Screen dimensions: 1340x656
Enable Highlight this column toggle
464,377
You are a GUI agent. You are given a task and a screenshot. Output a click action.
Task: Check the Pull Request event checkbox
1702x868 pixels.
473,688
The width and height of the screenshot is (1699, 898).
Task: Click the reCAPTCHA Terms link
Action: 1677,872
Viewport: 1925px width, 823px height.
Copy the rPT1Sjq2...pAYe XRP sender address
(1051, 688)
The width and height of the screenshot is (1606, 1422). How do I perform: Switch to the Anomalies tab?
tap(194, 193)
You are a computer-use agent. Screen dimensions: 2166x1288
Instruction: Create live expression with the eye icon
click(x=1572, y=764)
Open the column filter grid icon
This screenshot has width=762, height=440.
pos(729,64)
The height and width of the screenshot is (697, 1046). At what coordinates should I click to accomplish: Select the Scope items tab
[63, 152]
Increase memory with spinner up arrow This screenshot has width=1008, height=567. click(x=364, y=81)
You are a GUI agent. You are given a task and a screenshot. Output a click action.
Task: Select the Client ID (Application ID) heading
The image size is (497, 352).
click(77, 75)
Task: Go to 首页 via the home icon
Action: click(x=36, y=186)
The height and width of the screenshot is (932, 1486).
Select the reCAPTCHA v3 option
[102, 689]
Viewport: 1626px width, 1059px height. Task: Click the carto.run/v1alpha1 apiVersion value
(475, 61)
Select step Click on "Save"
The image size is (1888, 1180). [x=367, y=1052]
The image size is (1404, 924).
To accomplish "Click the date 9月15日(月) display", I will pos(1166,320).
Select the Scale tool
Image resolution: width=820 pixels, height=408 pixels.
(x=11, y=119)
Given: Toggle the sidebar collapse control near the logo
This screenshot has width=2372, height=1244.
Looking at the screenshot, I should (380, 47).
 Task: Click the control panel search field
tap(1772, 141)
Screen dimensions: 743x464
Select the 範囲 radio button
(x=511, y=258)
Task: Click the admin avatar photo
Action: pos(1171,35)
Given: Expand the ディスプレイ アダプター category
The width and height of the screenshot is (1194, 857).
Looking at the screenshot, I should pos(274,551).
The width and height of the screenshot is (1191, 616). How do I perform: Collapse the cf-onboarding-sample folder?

::::::

Assignment: In full and without error, repeat the material above.

Written answer:
Screen dimensions: 1340x656
Enable Highlight this column toggle
464,377
You are a GUI agent. You are given a task and a screenshot. Output a click action.
Task: Check the Pull Request event checkbox
1702x868 pixels.
473,688
The width and height of the screenshot is (1699, 898).
Task: Click the reCAPTCHA Terms link
Action: 1677,872
Viewport: 1925px width, 823px height.
Copy the rPT1Sjq2...pAYe XRP sender address
(1051, 688)
The width and height of the screenshot is (1606, 1422). How do I perform: Switch to the Anomalies tab?
tap(194, 193)
You are a computer-use agent. Screen dimensions: 2166x1288
Instruction: Create live expression with the eye icon
click(x=1572, y=764)
Open the column filter grid icon
This screenshot has width=762, height=440.
pos(729,64)
The height and width of the screenshot is (697, 1046). At what coordinates should I click to accomplish: Select the Scope items tab
[63, 152]
Increase memory with spinner up arrow This screenshot has width=1008, height=567. click(x=364, y=81)
You are a GUI agent. You are given a task and a screenshot. Output a click action.
Task: Select the Client ID (Application ID) heading
The image size is (497, 352).
click(77, 75)
Task: Go to 首页 via the home icon
Action: click(x=36, y=186)
The height and width of the screenshot is (932, 1486).
Select the reCAPTCHA v3 option
[102, 689]
Viewport: 1626px width, 1059px height. Task: Click the carto.run/v1alpha1 apiVersion value
(475, 61)
Select step Click on "Save"
The image size is (1888, 1180). [x=367, y=1052]
The image size is (1404, 924).
To accomplish "Click the date 9月15日(月) display", I will pos(1166,320).
Select the Scale tool
Image resolution: width=820 pixels, height=408 pixels.
(x=11, y=119)
Given: Toggle the sidebar collapse control near the logo
This screenshot has width=2372, height=1244.
Looking at the screenshot, I should (380, 47).
 Task: Click the control panel search field
tap(1772, 141)
Screen dimensions: 743x464
Select the 範囲 radio button
(x=511, y=258)
Task: Click the admin avatar photo
Action: pos(1171,35)
Given: Expand the ディスプレイ アダプター category
The width and height of the screenshot is (1194, 857).
Looking at the screenshot, I should pos(274,551).
The width and height of the screenshot is (1191, 616). How do I perform: Collapse the cf-onboarding-sample folder?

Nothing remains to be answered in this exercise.